The old Elmhurst fire bell
is here erected as a memorial
dedicated
in the Illinois sesquicentennial year 1968
to the brave men of the Elmhurst Volunteer Fire Department
who served with courage and devotion
from the days when fire fighting equipment
was crude and horse drawn
on behalf of a grateful community

The Elmhurst Historical Commission

It doesn’t look bad for a bell that’s been in the elements for more than 50 years now.

The museum has a modest but interesting collection of Elmhurst-specific artifacts.

Such as an Order of Odd Fellows sword. How often do you see one of those?
It goes along with a Shriner’s fez, a Jaycee’s collection box, some Knights of Columbus pins and other fraternal org items.
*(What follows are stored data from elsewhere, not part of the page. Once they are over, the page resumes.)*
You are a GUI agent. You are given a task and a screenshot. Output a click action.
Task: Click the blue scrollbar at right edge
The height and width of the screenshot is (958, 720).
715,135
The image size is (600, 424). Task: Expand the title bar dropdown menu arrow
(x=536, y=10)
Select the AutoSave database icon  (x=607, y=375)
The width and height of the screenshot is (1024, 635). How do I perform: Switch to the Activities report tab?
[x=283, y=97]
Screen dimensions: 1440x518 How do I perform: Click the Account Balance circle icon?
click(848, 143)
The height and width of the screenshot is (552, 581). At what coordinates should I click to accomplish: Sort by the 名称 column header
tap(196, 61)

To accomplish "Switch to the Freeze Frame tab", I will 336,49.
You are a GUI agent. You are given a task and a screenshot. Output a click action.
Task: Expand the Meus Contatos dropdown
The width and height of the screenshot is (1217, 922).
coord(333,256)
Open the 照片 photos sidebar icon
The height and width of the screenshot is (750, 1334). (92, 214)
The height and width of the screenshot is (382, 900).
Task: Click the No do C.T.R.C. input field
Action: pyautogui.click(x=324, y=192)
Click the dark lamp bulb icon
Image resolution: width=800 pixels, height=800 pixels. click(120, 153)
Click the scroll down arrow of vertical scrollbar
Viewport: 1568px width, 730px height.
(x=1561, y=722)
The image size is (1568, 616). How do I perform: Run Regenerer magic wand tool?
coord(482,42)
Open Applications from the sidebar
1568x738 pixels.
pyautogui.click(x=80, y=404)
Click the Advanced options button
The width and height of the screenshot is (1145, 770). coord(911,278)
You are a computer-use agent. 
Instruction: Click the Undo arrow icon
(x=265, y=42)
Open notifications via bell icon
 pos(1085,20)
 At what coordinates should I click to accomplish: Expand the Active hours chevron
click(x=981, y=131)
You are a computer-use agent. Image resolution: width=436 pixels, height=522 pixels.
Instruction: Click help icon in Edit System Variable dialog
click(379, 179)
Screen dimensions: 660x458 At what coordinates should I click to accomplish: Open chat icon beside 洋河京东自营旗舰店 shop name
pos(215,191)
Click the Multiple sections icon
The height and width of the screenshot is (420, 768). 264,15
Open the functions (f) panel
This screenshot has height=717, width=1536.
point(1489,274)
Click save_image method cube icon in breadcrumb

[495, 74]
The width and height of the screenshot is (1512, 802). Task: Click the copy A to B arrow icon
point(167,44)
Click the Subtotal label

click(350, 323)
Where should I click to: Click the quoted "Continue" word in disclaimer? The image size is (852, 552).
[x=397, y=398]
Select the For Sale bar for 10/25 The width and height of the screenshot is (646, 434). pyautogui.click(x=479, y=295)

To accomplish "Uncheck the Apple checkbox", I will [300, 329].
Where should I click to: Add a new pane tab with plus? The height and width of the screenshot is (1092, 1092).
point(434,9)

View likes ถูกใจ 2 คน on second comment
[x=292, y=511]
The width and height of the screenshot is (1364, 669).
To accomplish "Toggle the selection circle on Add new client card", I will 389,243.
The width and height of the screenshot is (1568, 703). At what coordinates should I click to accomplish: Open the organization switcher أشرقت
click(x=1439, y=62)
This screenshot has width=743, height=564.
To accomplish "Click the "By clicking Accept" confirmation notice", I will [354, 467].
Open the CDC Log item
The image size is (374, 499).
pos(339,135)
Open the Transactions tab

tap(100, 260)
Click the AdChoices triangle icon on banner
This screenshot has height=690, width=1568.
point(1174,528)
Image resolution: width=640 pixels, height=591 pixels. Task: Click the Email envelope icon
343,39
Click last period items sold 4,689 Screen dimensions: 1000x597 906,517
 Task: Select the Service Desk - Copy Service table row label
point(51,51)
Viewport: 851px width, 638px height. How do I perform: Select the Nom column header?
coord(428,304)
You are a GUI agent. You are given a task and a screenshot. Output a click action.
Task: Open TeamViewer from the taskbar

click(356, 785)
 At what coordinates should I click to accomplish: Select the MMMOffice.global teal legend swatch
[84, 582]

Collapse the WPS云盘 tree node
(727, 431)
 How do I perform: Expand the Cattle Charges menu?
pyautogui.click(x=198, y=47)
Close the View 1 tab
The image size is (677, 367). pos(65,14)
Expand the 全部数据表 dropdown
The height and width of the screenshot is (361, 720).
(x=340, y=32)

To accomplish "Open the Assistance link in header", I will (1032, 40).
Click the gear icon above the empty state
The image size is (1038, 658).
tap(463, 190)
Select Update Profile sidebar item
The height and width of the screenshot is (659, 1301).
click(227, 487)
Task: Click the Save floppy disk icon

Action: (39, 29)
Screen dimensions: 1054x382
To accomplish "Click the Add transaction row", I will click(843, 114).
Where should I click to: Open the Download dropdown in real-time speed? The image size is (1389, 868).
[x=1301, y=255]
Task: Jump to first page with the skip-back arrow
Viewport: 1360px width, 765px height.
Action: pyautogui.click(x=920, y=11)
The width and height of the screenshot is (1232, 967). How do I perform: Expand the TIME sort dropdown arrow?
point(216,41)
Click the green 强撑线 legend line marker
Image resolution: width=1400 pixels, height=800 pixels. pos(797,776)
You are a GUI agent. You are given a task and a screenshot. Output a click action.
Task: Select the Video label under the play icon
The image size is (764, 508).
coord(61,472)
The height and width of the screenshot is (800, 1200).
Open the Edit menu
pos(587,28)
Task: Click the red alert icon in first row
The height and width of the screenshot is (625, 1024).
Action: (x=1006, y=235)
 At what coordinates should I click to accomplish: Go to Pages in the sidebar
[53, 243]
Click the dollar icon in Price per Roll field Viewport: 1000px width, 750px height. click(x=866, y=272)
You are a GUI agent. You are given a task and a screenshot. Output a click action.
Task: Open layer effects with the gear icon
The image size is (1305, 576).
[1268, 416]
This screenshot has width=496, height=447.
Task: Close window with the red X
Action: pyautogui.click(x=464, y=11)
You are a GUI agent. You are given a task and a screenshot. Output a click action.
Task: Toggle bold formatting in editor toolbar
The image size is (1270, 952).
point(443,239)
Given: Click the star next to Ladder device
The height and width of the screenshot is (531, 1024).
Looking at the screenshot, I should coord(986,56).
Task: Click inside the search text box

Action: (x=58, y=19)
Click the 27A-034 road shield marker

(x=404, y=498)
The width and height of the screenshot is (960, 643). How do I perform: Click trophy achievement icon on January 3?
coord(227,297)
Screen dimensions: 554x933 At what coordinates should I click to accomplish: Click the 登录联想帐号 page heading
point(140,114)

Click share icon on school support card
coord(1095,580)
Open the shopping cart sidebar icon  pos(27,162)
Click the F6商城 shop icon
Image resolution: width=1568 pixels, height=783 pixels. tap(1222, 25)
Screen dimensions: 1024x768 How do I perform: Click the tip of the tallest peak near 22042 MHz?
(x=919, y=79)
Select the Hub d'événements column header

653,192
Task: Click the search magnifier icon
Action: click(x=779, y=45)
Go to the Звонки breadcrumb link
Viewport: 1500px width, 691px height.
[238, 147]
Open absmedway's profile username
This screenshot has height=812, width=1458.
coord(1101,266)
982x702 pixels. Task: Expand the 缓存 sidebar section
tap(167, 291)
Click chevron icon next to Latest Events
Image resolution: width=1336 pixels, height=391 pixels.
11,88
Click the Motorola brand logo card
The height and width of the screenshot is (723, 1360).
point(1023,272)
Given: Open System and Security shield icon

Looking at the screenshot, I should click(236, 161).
This calendar, produced by the local Rothmeyer Coal Co., belongs in the don’t-make-em-like-that-anymore file.

Notable birthdays on the calendar for January 1934 include Alexander Hamilton, Benjamin Franklin, Robert E. Lee, Stonewall Jackson and William McKinley.

A six pack of Baderbrau beer.
A short-lived Elmhurst brew (1989-1997). Never heard of it, even though Chicago’s well-known Goose Island brewery acquired the name and formula after 1997 and brewed it for a few more years. A mid-2010s revival didn’t work out either.

Better known are the Keebler elves. Keebler Foods Co. used to be located in Elmurst until its owner Kellogg Co. moved the snack operation to Michigan. I suspect not all of the elves relocated. There’s probably a neighborhood in Elmhurst where some of them still live.

You’d think the Village of Elmhurst would try to get permission from Kellogg to build an elf tree in one of the local parks. Do it right and people would come to see that.